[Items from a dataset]
►
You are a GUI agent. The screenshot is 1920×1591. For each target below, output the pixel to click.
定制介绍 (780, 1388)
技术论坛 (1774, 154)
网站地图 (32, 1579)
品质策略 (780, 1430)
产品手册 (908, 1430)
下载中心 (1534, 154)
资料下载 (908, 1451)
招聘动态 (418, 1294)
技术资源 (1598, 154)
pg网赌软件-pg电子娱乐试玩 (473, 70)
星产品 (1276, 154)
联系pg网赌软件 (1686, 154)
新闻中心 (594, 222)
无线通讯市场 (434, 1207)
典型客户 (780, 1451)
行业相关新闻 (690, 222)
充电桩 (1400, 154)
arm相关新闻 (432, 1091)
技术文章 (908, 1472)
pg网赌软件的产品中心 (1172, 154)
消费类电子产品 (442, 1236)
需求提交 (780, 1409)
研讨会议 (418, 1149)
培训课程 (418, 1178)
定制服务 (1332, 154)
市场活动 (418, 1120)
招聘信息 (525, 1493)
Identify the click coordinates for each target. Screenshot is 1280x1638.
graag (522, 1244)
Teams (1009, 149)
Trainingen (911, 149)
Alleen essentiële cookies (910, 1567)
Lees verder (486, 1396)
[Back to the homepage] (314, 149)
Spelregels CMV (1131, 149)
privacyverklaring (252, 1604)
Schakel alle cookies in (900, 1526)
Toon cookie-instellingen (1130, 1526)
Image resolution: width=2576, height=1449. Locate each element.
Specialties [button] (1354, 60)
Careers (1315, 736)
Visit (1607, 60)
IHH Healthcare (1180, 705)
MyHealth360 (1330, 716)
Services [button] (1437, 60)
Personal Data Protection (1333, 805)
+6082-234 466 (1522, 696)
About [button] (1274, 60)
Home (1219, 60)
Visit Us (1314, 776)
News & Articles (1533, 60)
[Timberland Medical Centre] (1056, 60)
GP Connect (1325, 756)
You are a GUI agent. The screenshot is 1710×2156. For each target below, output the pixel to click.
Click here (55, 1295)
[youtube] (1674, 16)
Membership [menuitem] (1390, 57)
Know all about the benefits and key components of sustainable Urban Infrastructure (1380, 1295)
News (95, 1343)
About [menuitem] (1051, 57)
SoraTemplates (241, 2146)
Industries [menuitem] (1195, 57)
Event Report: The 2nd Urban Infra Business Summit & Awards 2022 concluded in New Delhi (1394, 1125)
◄
Report all lines of the data above that include the string "target".

You are a GUI agent. The screenshot is 1920×1591. For each target below, output the pixel to click.
Identify the click coordinates for each target. Screenshot is 1280x1638.
You are a GUI agent. The screenshot is 1710×2156. For each target below, output the pixel to click.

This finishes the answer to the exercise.